Twice I fall asleep during the game.
Like it’s me waking from anesthesia.
I guess I am. I guess I am.
And now the museum.
Waiting for the bus.
After two days of rain in the desert,
the Yakima trees, yard, flowers
and bonsai look good. I feared
for that ginkgo left on the deck.
But oh the rocks, all that rain
falling on them from that great distance
had me in in serpentine river swoon.
Walking like this for eight months.
Nothing but walking. Useless
but for putting our feet,
one at a time in front of us,
except for Chuck, his one foot.
The walk is our practice.
The walking.
We don’t even need the knees,
Sonny Terry.
Sonny Terrie and Browni McGee.
You walk for me and I’ll see for you.
May Chuck get one more day away.
May we find home in all that we see
in front of our slow-moving feet.
I guess for me, moving to a basalt rock,
it has to be brought home every time.
Home. Making home. Home-making
as they used to say in school
showing us how to boil water.
This rock.
“Nothing has been apart from its existence in God,”
Belden Lane writes in Backpacking with the Saints.
“Everything in creation is hungry for relationship.”

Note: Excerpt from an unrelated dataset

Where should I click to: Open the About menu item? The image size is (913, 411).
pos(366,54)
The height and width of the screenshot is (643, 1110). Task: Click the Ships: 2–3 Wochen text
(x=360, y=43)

“I saw how foolish I had been.”
Why not start everyday right here?
Reading that is dangerous.
Religious and mystical.
Earthy and prophetic.
Reading that is dangerous.
Sitting on a basalt rock.
Moved from the mountains,
placed here at the museum.
Reading the backpacking book
as the white-haired woman
walks up the steps
( I have white hair myself),
asking me if I’m waiting
for the tour, and why not
wait inside where it’s comfortable,
just as I’m reading this sentence,
“Challenging books lose their bite
when they’re read at home in comfortable chairs.
“Why don’t you come in and get warm? she adds.
I say to her, “I want to wave to the kids.”
I say to the basalt rock, ”For holding me,
for giving yourself up for our recent past,
for allowing yourself to be visible
as something other than what you are,
for being here—here’s the bus.”
For listening, Great and quiet one, for your gravitas.
Children’s underground is a bit much and we’re all
a bit outgrown from repeated visits, but yes,
“What do you have in canned goods?” I ask Kate,
adding that the grandkids would like
some of those hoarhound candy sticks.
Things pick up on the tour of historical Yakima.
Making apple boxes was an industry at each orchard.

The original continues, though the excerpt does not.